Wednesday, April 26, 2006
Preserve the Personal Union

You know republicanism is weak in Canada when the republicans start talking about “patriating the monarchy”. Ever since the Queen’s 80th, the Globe and Mail has been all the rage. They do this because they know that changing Canada into a Republic is constitutionally impossible. A referendum win alone is not enough to remove the maple Crown from the Canadian Constitution: in this country, you need complete federal unanimity, meaning the consent of the House and Senate, as well as the binding approval of the legislatures of each of the ten provinces, not to mention the Queen herself. The Premier of tiny Prince Edward Island need only give Ottawa the bird, and the game is up. Trust me when I say that the constitutional amending formula has been a gift to loyalists ever since the Constitution was patriated from the United Kingdom in 1982. Only the politically ignorant, and the most radically demented nationalist republicans, would think they actually have a winning shot.
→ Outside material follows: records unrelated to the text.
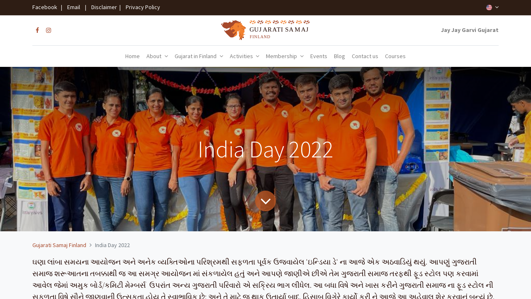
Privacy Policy (141, 7)
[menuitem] (132, 56)
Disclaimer (103, 7)
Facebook (46, 7)
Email (73, 7)
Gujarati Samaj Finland (59, 245)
The talk of patriating the monarchy should relieve us of a prevailing myth - one we commonly hear and say – that the countries of the Crown Commonwealth are each, in their own right, in relation to one another, totally sovereign independent nation-states. This is inaccurate because no matter how you parse our independence, we still owe mutual allegiance to the same constitutional monarch. Clearly, each of us cannot be uniquely independent if we are represented by the same sovereign – one cannot be separately independent if one is also collectively joined. In the long evolution from British colony to self-governing dominion to constitutionally independent nation-state, our full independence and sovereignty is still happily stymied by the fact that under Queen Elizabeth II, the Commonwealth Realms are in “personal union” with the United Kingdom.

Wikipedia defines a personal union as a “political union of two or more entities that, internationally, are considered separate states, but through established law, share the same head of state”. What this says is that our situation today is notionally no different than what occurred in 1603, when James VI of Scotland also became James I of England. At that defining moment in British history, two separate kingdoms lost their singular independence vis-à-vis each other, as a result of being politically joined under a single monarch; a merger that became further cemented over time until finally, both kingdoms were abolished and combined into the United Kingdom under the Union Act of 1707. The “only” difference between 1603 and now is the evolved nature and limited power of Her Majesty, compared to that of her 400 year-old predecessor, one that leads us to erroneously believe that we are somehow absolutely independent, even though we share the same sovereign.

Because of this, because our countries are in personal union with the UK and the UK with us, it would not be incorrect to refer to this sovereign amalgamation as the “United Kingdoms of the Commonwealth”. One merely need give it a name. For most, the mutual allegiance of the nations of the British Commonwealth may be of little or merely of symbolic and sentimental importance, but at this pivotal moment in our history, at a time when the men and women of our Commonwealth military forces are engaged throughout the world in difficult and dangerous tasks in our collective security and defense, would it be so much to consciously embrace the ties that bind, to deliberately play up our fundamental adherence to a shared set of evolved core beliefs and principles? Beyond these mutually held values, would it be so much to engage each other more closely, such as endorsing a Commonwealth Free Trade Agreement? Would it be too much to open our minds, our skies and our markets? Would it be too much to enhance the mobility rights of our peoples, to reciprocate joint citizenship and recognize joint loyalty to a common sovereign? Would it be so much to have a vision, to pool our sovereignty in a few select areas? Or must national independence in the 21st century be forever hidebound, insular, parochial and uninspiring?